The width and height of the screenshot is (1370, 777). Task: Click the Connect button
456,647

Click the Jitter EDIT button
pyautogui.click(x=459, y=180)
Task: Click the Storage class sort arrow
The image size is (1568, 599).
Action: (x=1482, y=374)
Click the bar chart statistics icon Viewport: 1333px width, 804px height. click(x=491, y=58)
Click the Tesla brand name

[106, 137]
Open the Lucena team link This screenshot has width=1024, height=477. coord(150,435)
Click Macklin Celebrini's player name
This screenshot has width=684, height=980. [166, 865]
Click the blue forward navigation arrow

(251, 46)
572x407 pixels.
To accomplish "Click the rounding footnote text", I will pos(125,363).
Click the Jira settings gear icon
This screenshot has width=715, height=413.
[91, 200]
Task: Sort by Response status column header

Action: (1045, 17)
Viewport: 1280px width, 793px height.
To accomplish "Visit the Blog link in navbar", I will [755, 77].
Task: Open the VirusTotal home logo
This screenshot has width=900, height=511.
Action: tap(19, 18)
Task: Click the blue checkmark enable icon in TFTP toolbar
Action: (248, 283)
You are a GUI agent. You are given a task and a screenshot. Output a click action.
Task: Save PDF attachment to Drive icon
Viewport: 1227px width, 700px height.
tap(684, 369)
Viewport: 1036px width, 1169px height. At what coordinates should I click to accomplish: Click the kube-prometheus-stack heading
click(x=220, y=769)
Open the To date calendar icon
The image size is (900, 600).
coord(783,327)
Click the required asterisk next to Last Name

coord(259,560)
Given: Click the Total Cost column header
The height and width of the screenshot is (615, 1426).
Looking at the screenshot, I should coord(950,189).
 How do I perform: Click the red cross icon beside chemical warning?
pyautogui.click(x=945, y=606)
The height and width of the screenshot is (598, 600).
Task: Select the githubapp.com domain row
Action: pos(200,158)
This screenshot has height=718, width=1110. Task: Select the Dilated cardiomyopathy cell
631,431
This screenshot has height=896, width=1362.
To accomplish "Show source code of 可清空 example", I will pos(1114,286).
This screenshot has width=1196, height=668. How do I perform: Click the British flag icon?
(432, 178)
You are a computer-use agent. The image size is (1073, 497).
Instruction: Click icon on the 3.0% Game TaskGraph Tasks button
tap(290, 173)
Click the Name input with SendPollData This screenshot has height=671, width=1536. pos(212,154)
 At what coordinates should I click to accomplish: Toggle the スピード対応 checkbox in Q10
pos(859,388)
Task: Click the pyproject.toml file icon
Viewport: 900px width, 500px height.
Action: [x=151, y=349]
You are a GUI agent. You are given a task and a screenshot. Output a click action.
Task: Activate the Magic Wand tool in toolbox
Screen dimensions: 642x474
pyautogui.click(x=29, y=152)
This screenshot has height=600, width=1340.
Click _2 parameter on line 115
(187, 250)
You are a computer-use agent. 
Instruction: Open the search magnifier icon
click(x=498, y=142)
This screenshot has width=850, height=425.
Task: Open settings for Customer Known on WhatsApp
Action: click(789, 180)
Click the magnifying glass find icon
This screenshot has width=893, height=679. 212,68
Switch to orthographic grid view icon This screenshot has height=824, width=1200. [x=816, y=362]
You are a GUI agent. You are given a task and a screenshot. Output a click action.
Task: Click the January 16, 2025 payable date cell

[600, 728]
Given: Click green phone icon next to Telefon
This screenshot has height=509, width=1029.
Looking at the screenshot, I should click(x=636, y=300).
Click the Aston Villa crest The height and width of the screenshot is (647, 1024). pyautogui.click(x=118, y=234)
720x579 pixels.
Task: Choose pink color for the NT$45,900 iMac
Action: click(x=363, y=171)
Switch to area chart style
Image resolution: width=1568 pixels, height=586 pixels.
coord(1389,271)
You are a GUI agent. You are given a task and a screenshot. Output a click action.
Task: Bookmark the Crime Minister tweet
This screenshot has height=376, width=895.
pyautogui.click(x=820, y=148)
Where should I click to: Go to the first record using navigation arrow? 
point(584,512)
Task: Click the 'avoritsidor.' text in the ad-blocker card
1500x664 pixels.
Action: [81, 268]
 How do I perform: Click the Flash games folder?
——————————
The records above are to be printed out again exactly, without omission.

* _THE COMPLETED TASK_
The width and height of the screenshot is (1370, 777). Task: Click the Connect button
456,647

Click the Jitter EDIT button
pyautogui.click(x=459, y=180)
Task: Click the Storage class sort arrow
The image size is (1568, 599).
Action: (x=1482, y=374)
Click the bar chart statistics icon Viewport: 1333px width, 804px height. click(x=491, y=58)
Click the Tesla brand name

[106, 137]
Open the Lucena team link This screenshot has width=1024, height=477. coord(150,435)
Click Macklin Celebrini's player name
This screenshot has width=684, height=980. [166, 865]
Click the blue forward navigation arrow

(251, 46)
572x407 pixels.
To accomplish "Click the rounding footnote text", I will pos(125,363).
Click the Jira settings gear icon
This screenshot has width=715, height=413.
[91, 200]
Task: Sort by Response status column header

Action: (1045, 17)
Viewport: 1280px width, 793px height.
To accomplish "Visit the Blog link in navbar", I will [755, 77].
Task: Open the VirusTotal home logo
This screenshot has width=900, height=511.
Action: tap(19, 18)
Task: Click the blue checkmark enable icon in TFTP toolbar
Action: (248, 283)
You are a GUI agent. You are given a task and a screenshot. Output a click action.
Task: Save PDF attachment to Drive icon
Viewport: 1227px width, 700px height.
tap(684, 369)
Viewport: 1036px width, 1169px height. At what coordinates should I click to accomplish: Click the kube-prometheus-stack heading
click(x=220, y=769)
Open the To date calendar icon
The image size is (900, 600).
coord(783,327)
Click the required asterisk next to Last Name

coord(259,560)
Given: Click the Total Cost column header
The height and width of the screenshot is (615, 1426).
Looking at the screenshot, I should coord(950,189).
 How do I perform: Click the red cross icon beside chemical warning?
pyautogui.click(x=945, y=606)
The height and width of the screenshot is (598, 600).
Task: Select the githubapp.com domain row
Action: pos(200,158)
This screenshot has height=718, width=1110. Task: Select the Dilated cardiomyopathy cell
631,431
This screenshot has height=896, width=1362.
To accomplish "Show source code of 可清空 example", I will pos(1114,286).
This screenshot has width=1196, height=668. How do I perform: Click the British flag icon?
(432, 178)
You are a computer-use agent. The image size is (1073, 497).
Instruction: Click icon on the 3.0% Game TaskGraph Tasks button
tap(290, 173)
Click the Name input with SendPollData This screenshot has height=671, width=1536. pos(212,154)
 At what coordinates should I click to accomplish: Toggle the スピード対応 checkbox in Q10
pos(859,388)
Task: Click the pyproject.toml file icon
Viewport: 900px width, 500px height.
Action: [x=151, y=349]
You are a GUI agent. You are given a task and a screenshot. Output a click action.
Task: Activate the Magic Wand tool in toolbox
Screen dimensions: 642x474
pyautogui.click(x=29, y=152)
This screenshot has height=600, width=1340.
Click _2 parameter on line 115
(187, 250)
You are a computer-use agent. 
Instruction: Open the search magnifier icon
click(x=498, y=142)
This screenshot has width=850, height=425.
Task: Open settings for Customer Known on WhatsApp
Action: click(789, 180)
Click the magnifying glass find icon
This screenshot has width=893, height=679. 212,68
Switch to orthographic grid view icon This screenshot has height=824, width=1200. [x=816, y=362]
You are a GUI agent. You are given a task and a screenshot. Output a click action.
Task: Click the January 16, 2025 payable date cell

[600, 728]
Given: Click green phone icon next to Telefon
This screenshot has height=509, width=1029.
Looking at the screenshot, I should click(x=636, y=300).
Click the Aston Villa crest The height and width of the screenshot is (647, 1024). pyautogui.click(x=118, y=234)
720x579 pixels.
Task: Choose pink color for the NT$45,900 iMac
Action: click(x=363, y=171)
Switch to area chart style
Image resolution: width=1568 pixels, height=586 pixels.
coord(1389,271)
You are a GUI agent. You are given a task and a screenshot. Output a click action.
Task: Bookmark the Crime Minister tweet
This screenshot has height=376, width=895.
pyautogui.click(x=820, y=148)
Where should I click to: Go to the first record using navigation arrow? 
point(584,512)
Task: Click the 'avoritsidor.' text in the ad-blocker card
1500x664 pixels.
Action: [81, 268]
 How do I perform: Click the Flash games folder?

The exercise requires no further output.